WHAT IS REQUIRED => Everything in the data gets repeated exactly, except for the pictures.
[[ SOURCE DATA, beginning ]]
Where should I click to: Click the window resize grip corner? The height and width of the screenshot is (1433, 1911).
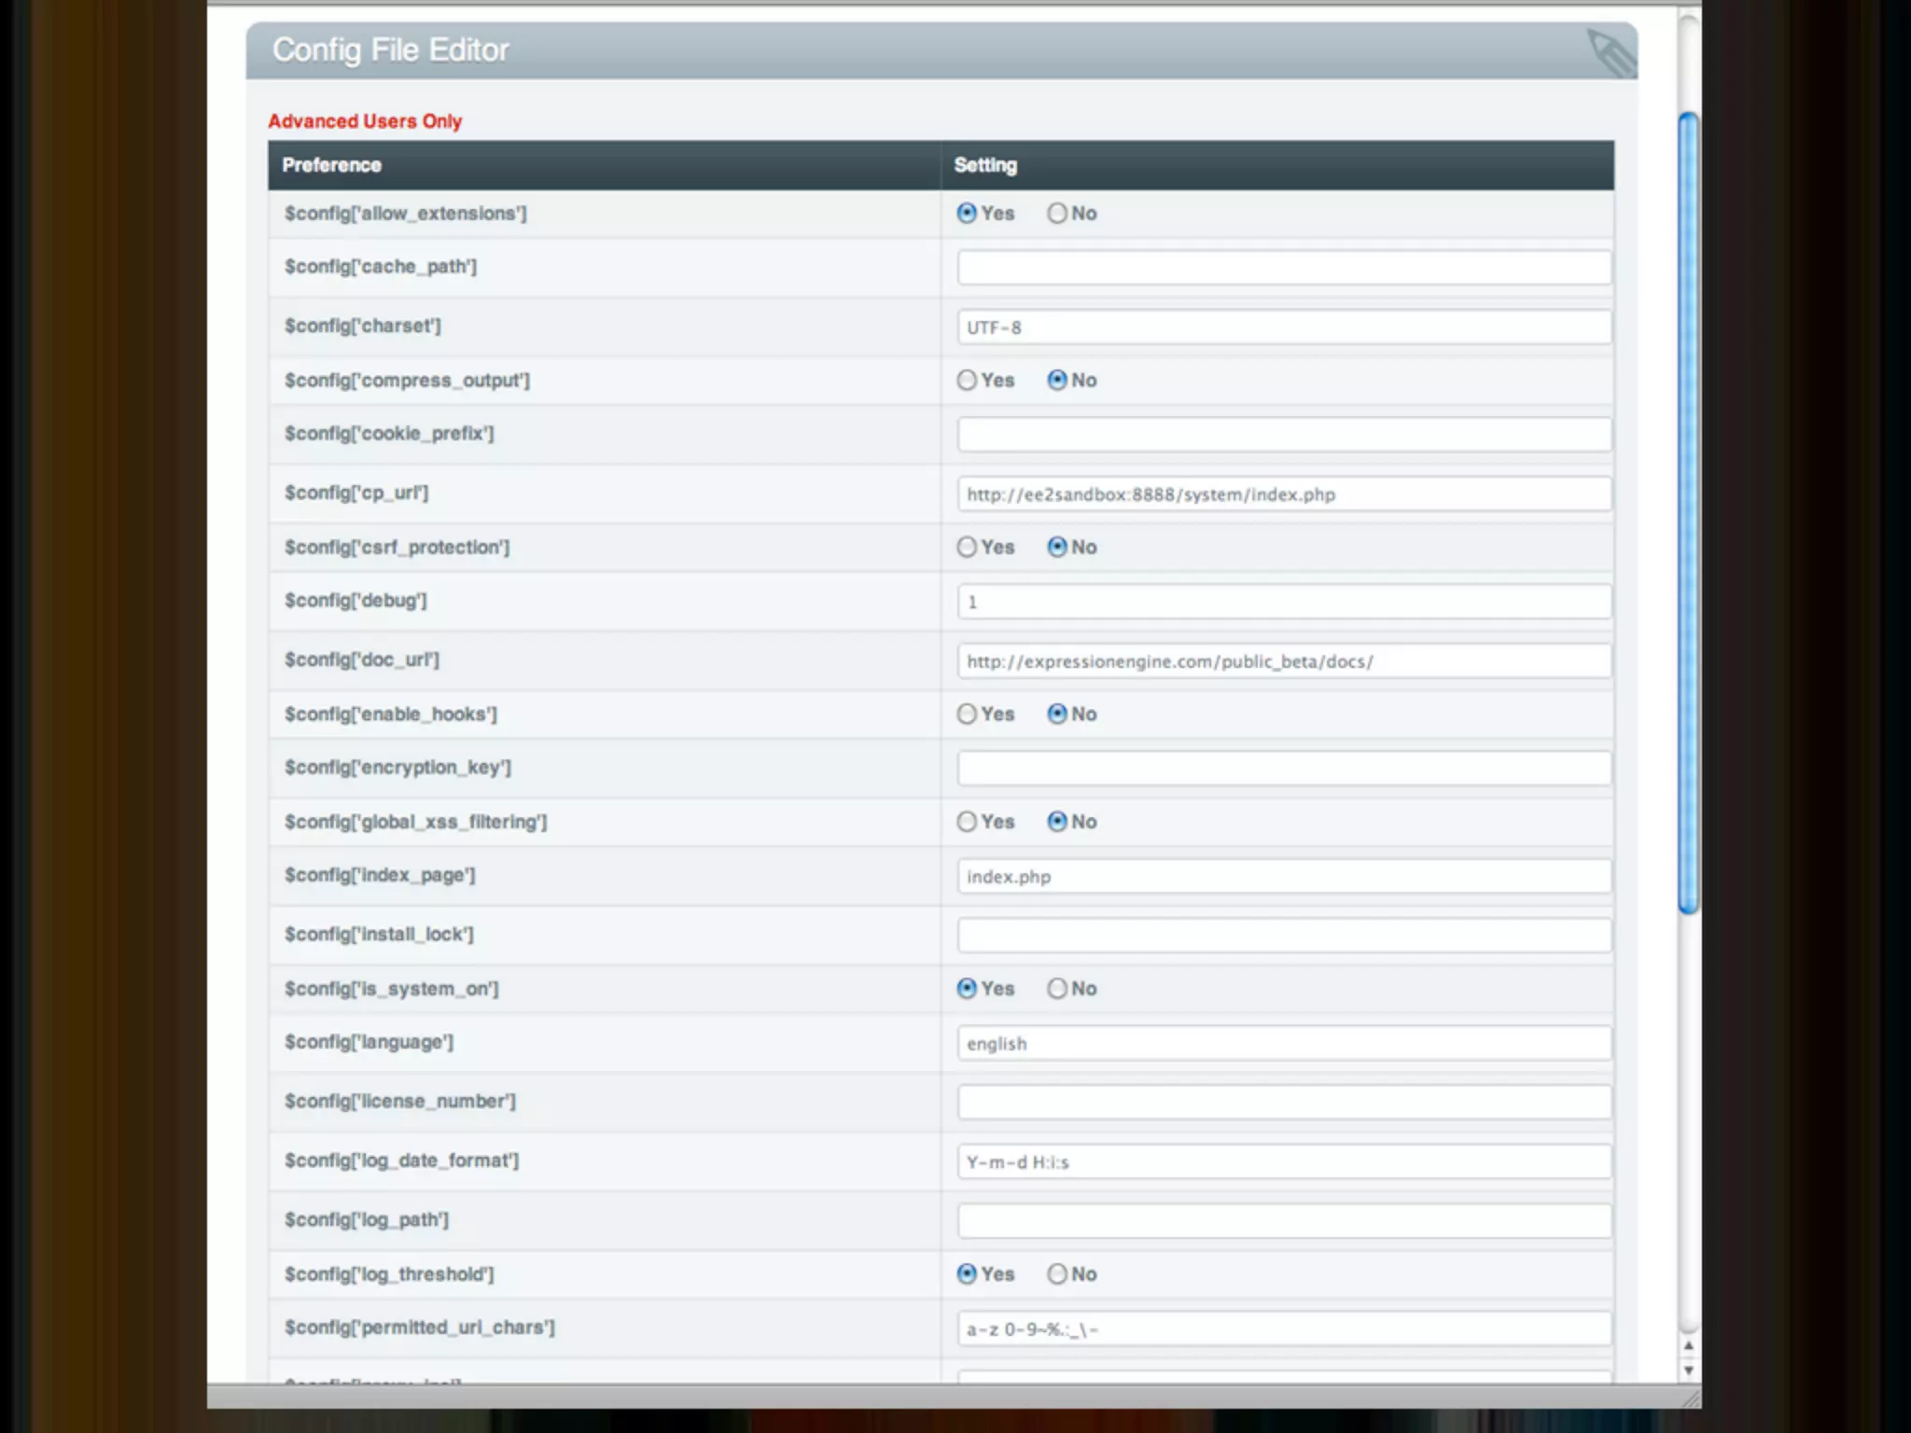[1690, 1398]
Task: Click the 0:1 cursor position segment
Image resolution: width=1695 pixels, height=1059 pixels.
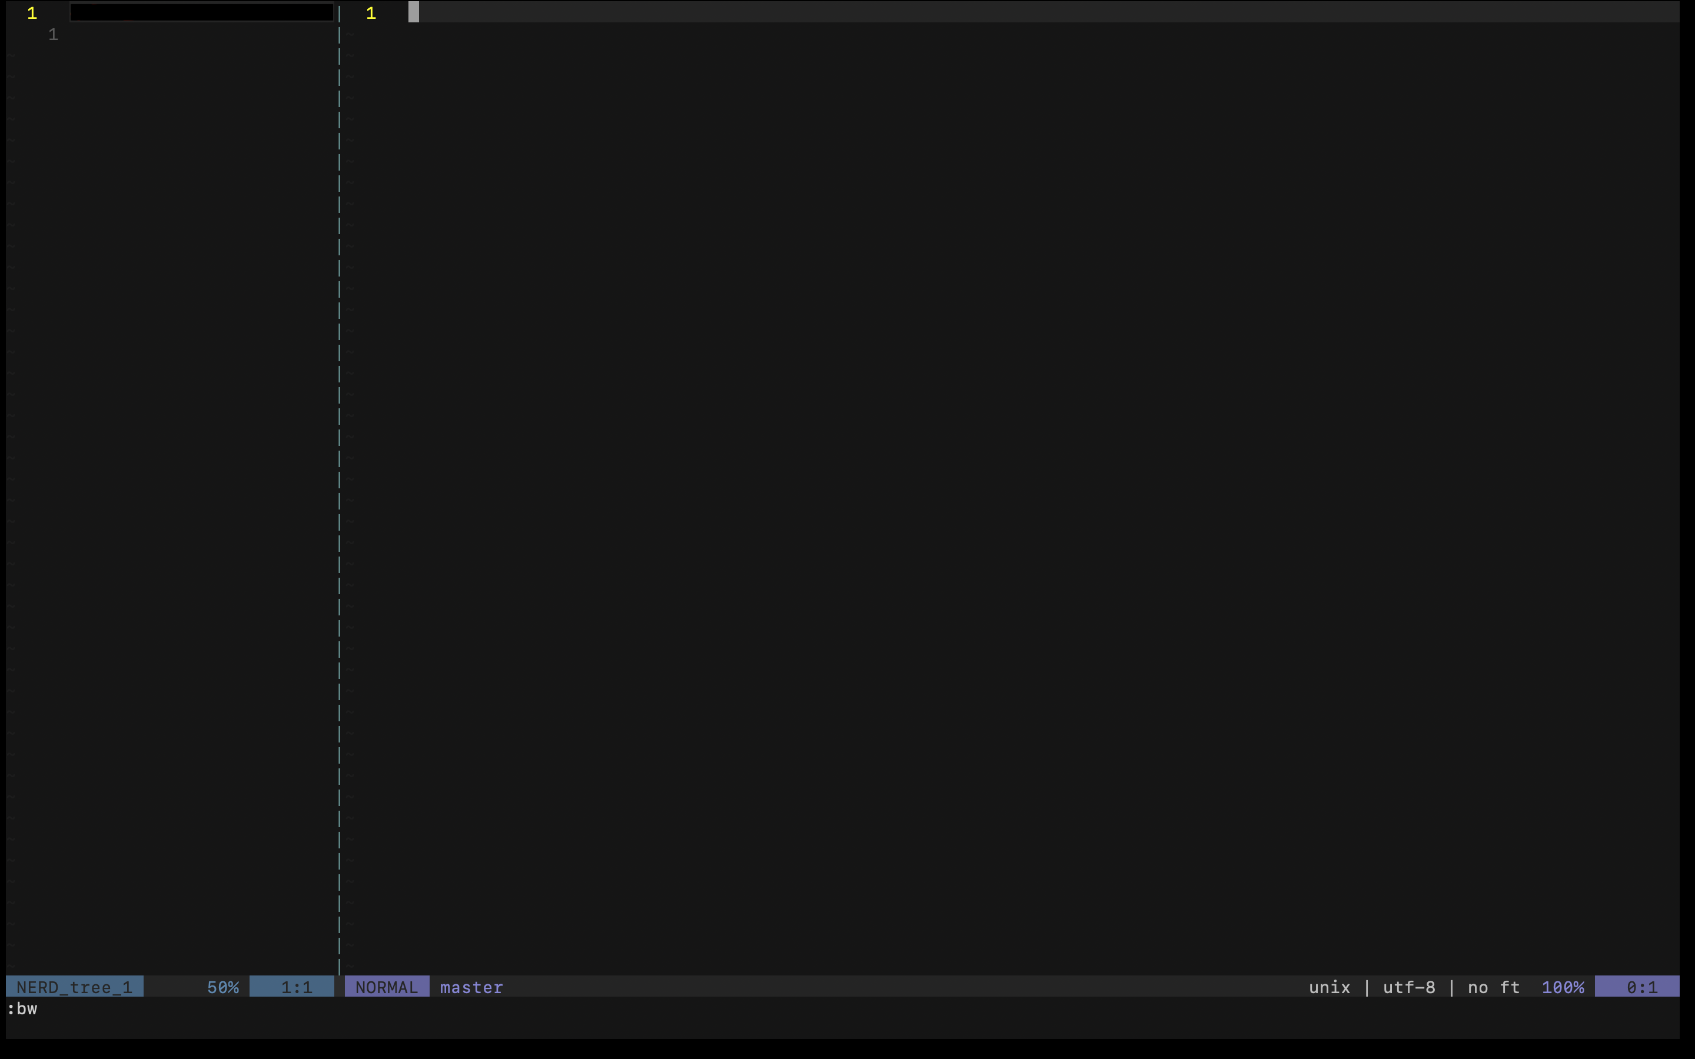Action: 1641,987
[[ SOURCE DATA, end ]]
SOLVED EXERCISE =>
Where should I click to: Click the window resize grip corner? The height and width of the screenshot is (1433, 1911).
[1690, 1398]
Task: Click the 0:1 cursor position segment
Image resolution: width=1695 pixels, height=1059 pixels.
Action: 1641,987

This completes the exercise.